2.2.1 The Client serves not less than sixty days’ notice prior to the end of the current term to terminate this Service Agreement in accordance with clause 9 hereof, this Agreement shall terminate at the end of the Minimum Term or any Additional Term thereafter;
2.2.2 If the Client fails to serve notice to terminate, the Agreement shall continue in force for an Additional Term.
- PROVISION OF SERVICES
3.1 Managed Cloud Services are a Desktop as a Service (DaaS) service that is provided by Spector, which is accessed by the Client using independently supplied network services, which for the avoidance of doubt, are not covered by the terms of this Agreement. Managed Cloud Services may include any of the following Service Components, as set out on the Quote:
3.1.1 Provision of hosted computing resources, which will provide Virtual Desktops for a fixed number of End Users;
3.1.2 Provision of hosted computing resources, which will provide hosting for third-party applications;
3.1.3 Subscription to Microsoft Azure Services and if set out on the Quote, subscription to Microsoft 365 applications (collectively, the ‘Subscription Services’);
3.1.4 Backup services;
3.1.5 Monitoring services;
3.1.6 Platform Administration;
3.1.7 Patch Management;
3.1.9 Managed Firewall;
3.2 The Client acknowledges that the Subscription Services will be provided directly to the Client by Microsoft.

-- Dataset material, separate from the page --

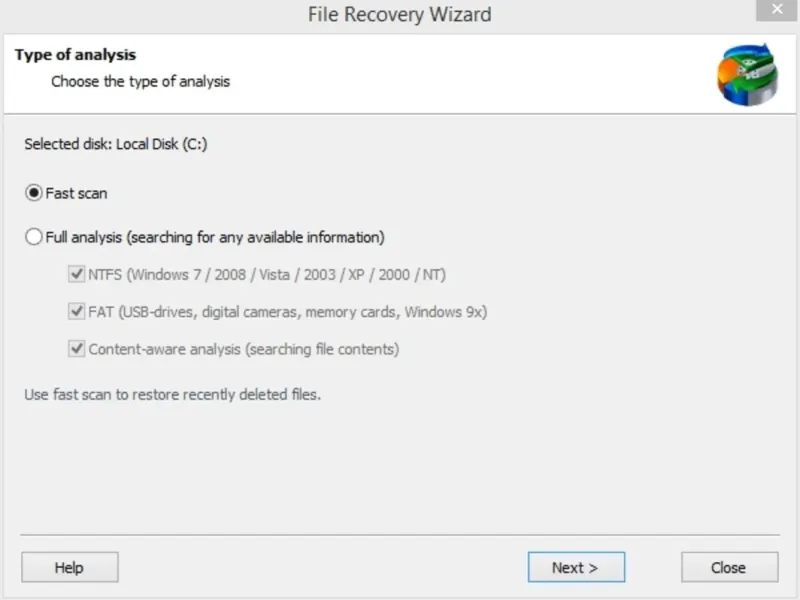Viewport: 800px width, 600px height.
Task: Proceed with the Next > button
Action: coord(576,567)
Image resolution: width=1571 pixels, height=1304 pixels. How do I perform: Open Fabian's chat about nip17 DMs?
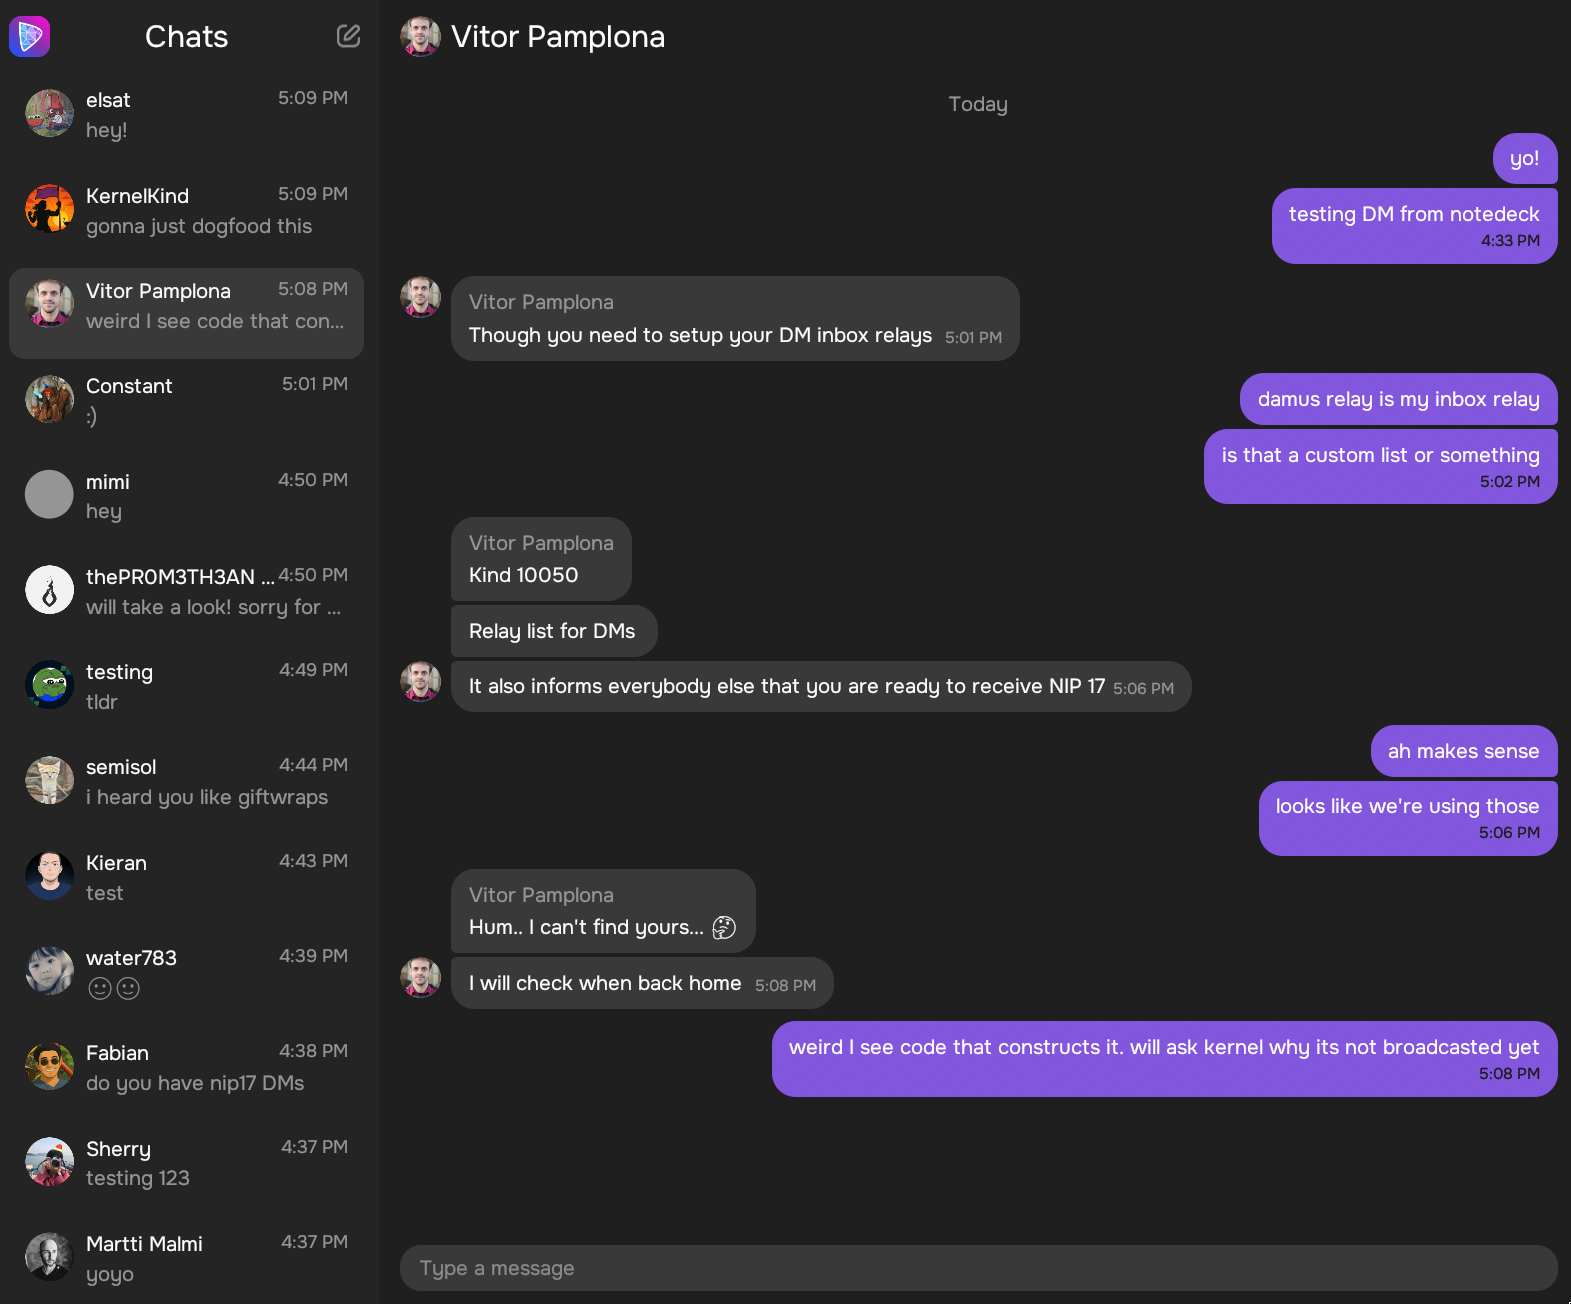(186, 1067)
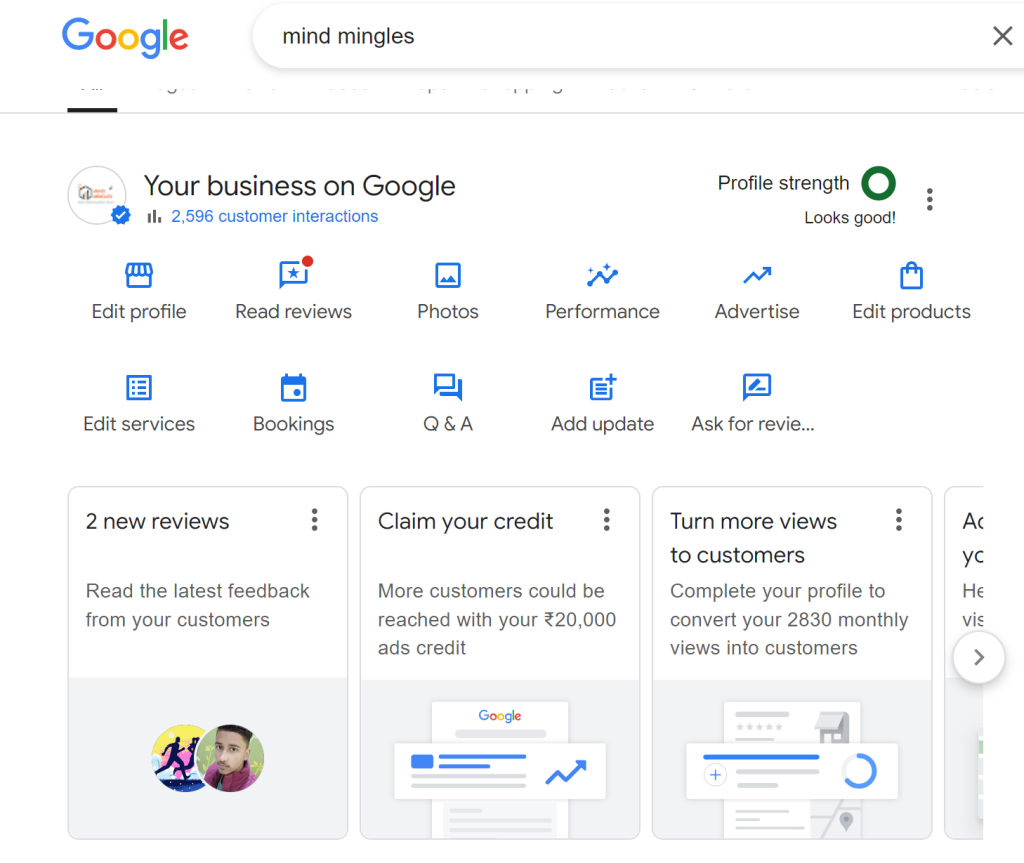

3.3 The Client hereby appoints Spector as its agent for the purposes of registering the Client’s subscription to the Subscription Services, maintaining the Client’s subscription to the Subscription Services and billing the Client for the subscription to the Subscription Services; and
3.3.1 Authorises Spector to subscribe to the Subscription Services set out on the Quote, on its behalf; and
3.3.2 Agrees to at all times comply with and be legally bound by the terms of Microsoft’s prevailing licence and / or service terms for the use of the Subscription Services; and
3.3.3 Acknowledges that it is the Client’s sole responsibility to obtain a copy of such terms and conditions and to comply therewith; and
3.3.4 Agrees that any breach by the Client of Microsoft’s terms and conditions shall be deemed a breach of this Service Agreement.

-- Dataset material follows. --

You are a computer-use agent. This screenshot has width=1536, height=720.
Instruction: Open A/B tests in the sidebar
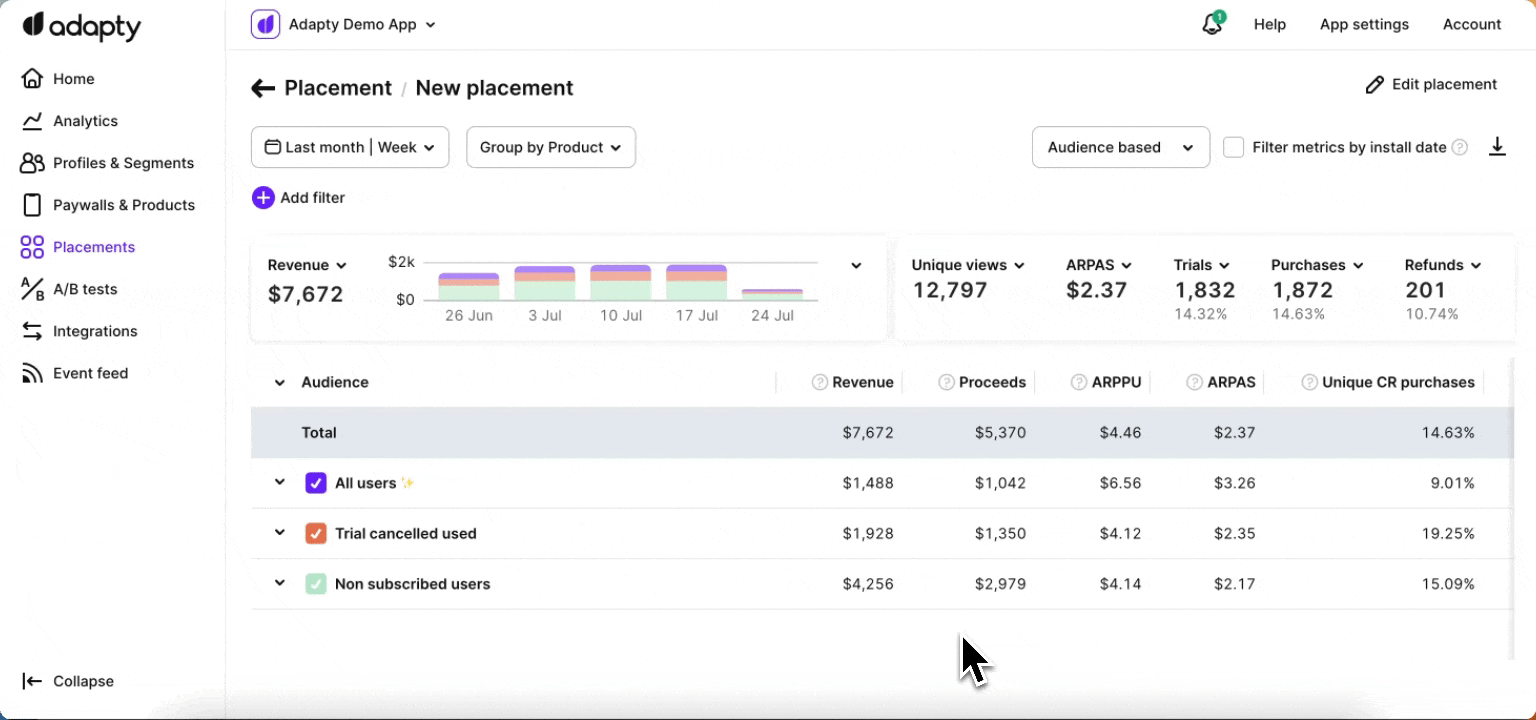click(x=85, y=289)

3.4 In respect of any Domain Name that the Client supplies to be linked with email hosting components of the Subscription Services, the Client confirms and warrants that it is the owner of or that it has been licensed by the owner to use, any relevant trademark or name as the domain name and indemnifies Spector against all claims and proceedings arising from infringement of any Intellectual Property rights of any third party in relation to the Domain Name.
3.5 Spector shall use reasonable endeavours to provide each of the Services set out on the Quote to the Client, from the RFS Date. Spector shall use reasonable endeavours to provide the Services twenty-four hours per day, subject to the limitations expressed in this Agreement.

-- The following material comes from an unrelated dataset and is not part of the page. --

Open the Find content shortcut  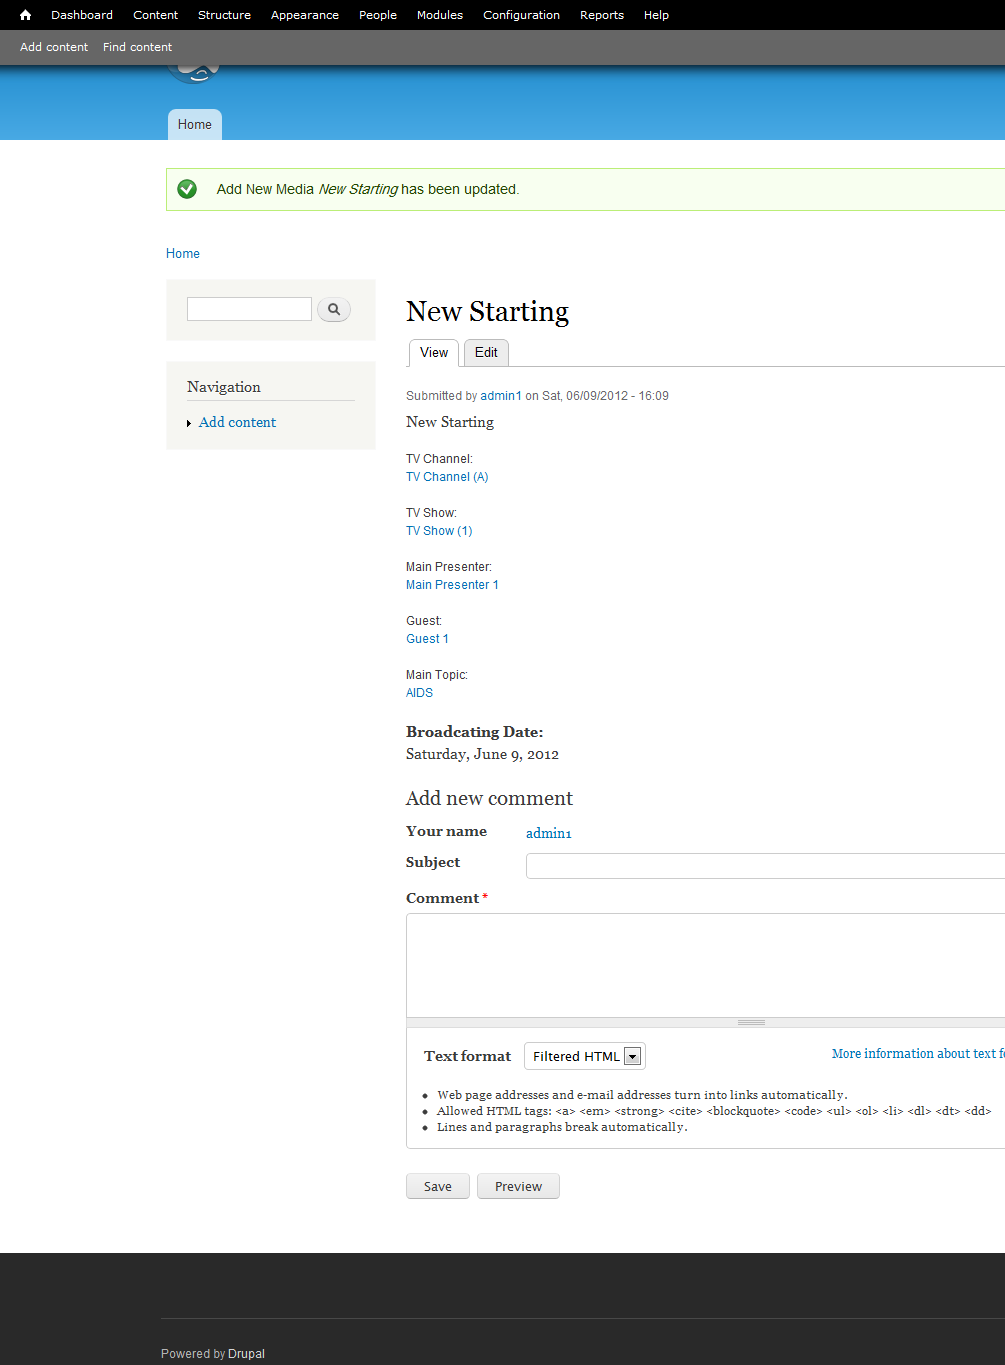[x=137, y=47]
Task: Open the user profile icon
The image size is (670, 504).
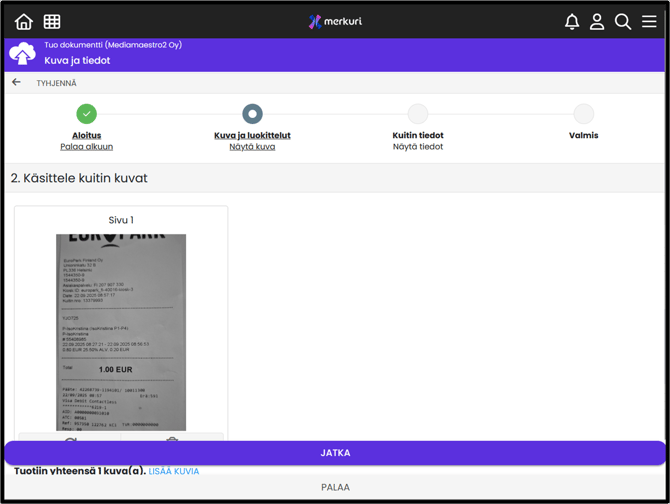Action: (x=597, y=21)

3.6 The Client acknowledges that the RFS Date shall not be dependent on any planned migration onto the relevant Services or when the Client commences using the Services.
3.7 During the term of this Agreement, Spector shall be entitled to:
3.7.1 Change the technical specification of the Services for operational reasons, statutory or regulatory requirements PROVIDED THAT such changes do not materially adversely affect the quality or performance of the Services;
3.7.2 Make alterations to the Services. Such alterations may result in temporary disruption to the Services and Spector will use reasonable endeavours to minimise such disruption and will provide as much notice as possible.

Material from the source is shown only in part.